I actually think with the advent of LLMs and machine learning we have a shot at reaching photorealism quickly, AI will be the shortcut here.
As we've seen with the videos showing gaming scenes converted with AI to photorealsitic scenes full of life like characters, hair physics, cloth simulation, realistic lighting, shadowing and reflections, we have a glimpse into the future. There are many shortcomings of course, but they will be fixed when the AI is closely integrated into the game engine.
The AI model will have acess to 3D data, full world space coordinates, lighting information and various details instead of the 2D video data, this will be enough to boost it's accuracy and minimize the amnout of inference it has to do. We will also have faster and smarter models requiring less time to do their thing.

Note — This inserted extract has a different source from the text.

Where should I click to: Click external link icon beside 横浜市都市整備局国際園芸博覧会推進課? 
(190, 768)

I can see future GPUs having much larger matrix cores، to the point of out numbering the regular FP32 cores, CPUs will also have bigger NPUs to assist, this would be enough to do 720p @60fps rendering, maybe even 1080p30 or 1080p60 if progress allows it.
Next، this will be upscaled, denoised and frame generated into the desired fidelity.

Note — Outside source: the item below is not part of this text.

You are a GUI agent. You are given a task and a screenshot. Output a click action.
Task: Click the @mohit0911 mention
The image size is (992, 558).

All in all, this path is a much quicker path -at least in theory- than waiting for traditional rendering to be mature and fast enough, which is becoming much harder and requires longer times, we simply lack the transistor budget to scale up the required horse power for traditional rendering to reach photorealism and do so at the previously feasible economic levels.

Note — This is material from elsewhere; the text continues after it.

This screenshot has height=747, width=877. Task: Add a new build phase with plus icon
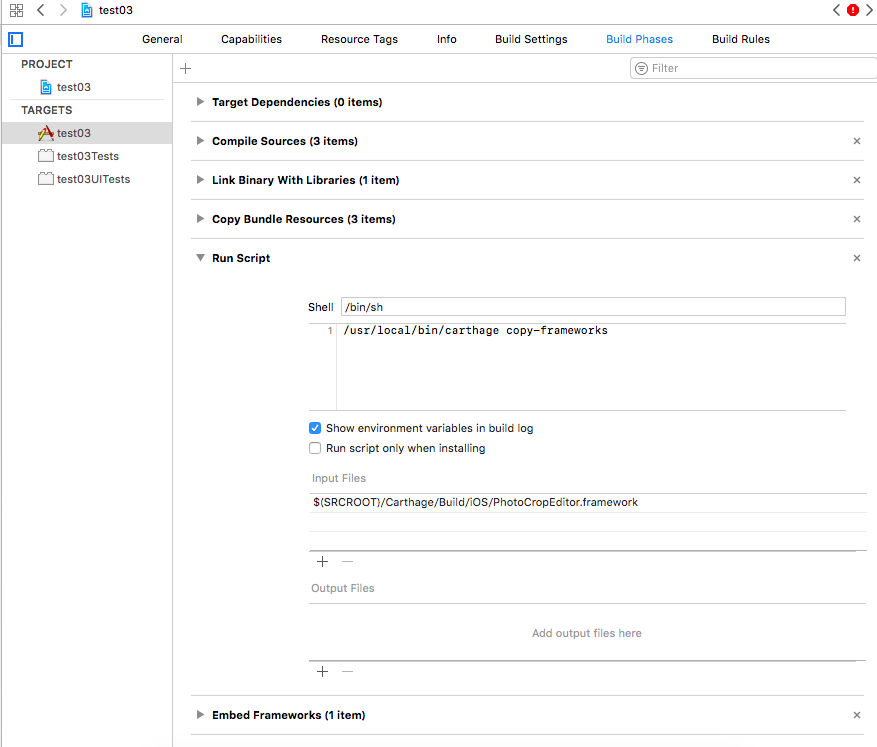click(x=185, y=68)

Even now traditional rendering faces huge challenges, chief among them is the code being limited by the CPU, and the slow progress of CPUs themselves, something has to give to escape these seemingly inescapable hurdles that existed for far too long.
So, playing with the ratios of different portions of these transistors budgets to allow for bigger machine learning portion than the traditional portion would be the smart thing to do, especially when it allows access to entirely new visual capabilities.